Culture Sport : Malgré la difficulté de cette montée (15,3 km à 7,4%), as-tu pris plaisir à l’escalader ?

Dorian Foulon : Effectivement, j’ai pris énormément de plaisir durant cette ascension, notamment grâce aux spectateurs présents tout au long du col. Ils m’ont encouragé tous les cinquante mètres, c’est juste inoubliable. Je ne pensais même plus à la difficulté, je savourais le moment présent et la chance que j’avais d’être là.

Culture Sport 64 La Pierre-Saint-Martin

Dorian (troisième en partant de la gauche), aux côtés de Franck Netto (au centre) et de son président Christophe Dizy (à l’extrême droite).

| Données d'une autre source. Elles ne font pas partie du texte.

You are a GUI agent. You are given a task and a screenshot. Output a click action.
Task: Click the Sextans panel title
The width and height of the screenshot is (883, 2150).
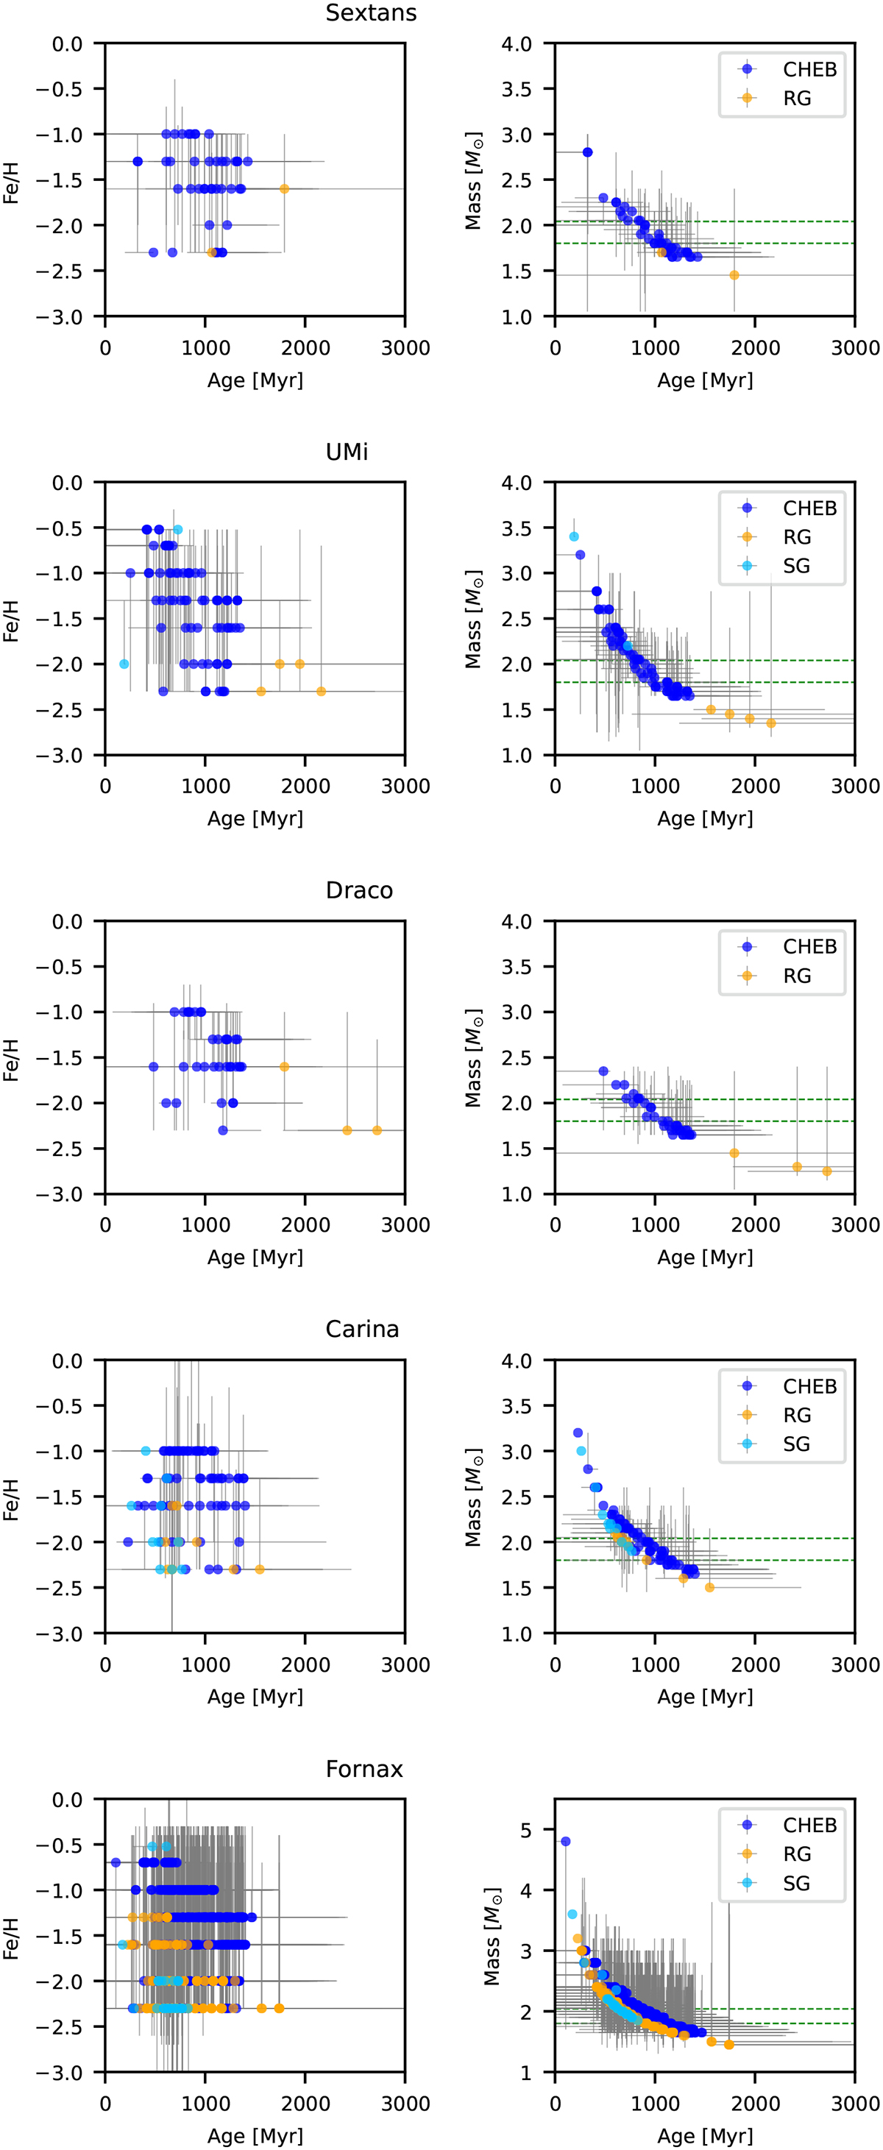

Culture Sport : Quelles sensations as-tu ressenti lorsque tu es monté sur le podium protocolaire lors de la présentation des coureurs, là même où Chris Froome (vainqueur et Maillot Jaune) ou Nairo Quintana (maillot blanc) sont venus chercher leurs tuniques juste après toi ?

Dorian Foulon : J’ai mis du temps à réaliser que j’étais sur le podium où Froome allait sûrement monter après. Cela fait rêver une fois que l’on est dessus !

Culture Sport : Comment s’est déroulée ton intégration au sein d’Urt Vélo 64 ? Maintenant que tu as pris tes marques dans le club, comment t’y sens-tu ?

Dorian Foulon : Mon intégration n’a pas été difficile car Urt Vélo 64 est un club très accueillant qui connaît aussi bien le cyclisme traditionnel que le paracyclisme. On se sent tout de suite mis à l’aise. Aujourd’hui je m’y sens très bien, c’est comme une deuxième famille, mais pour le côté sportif !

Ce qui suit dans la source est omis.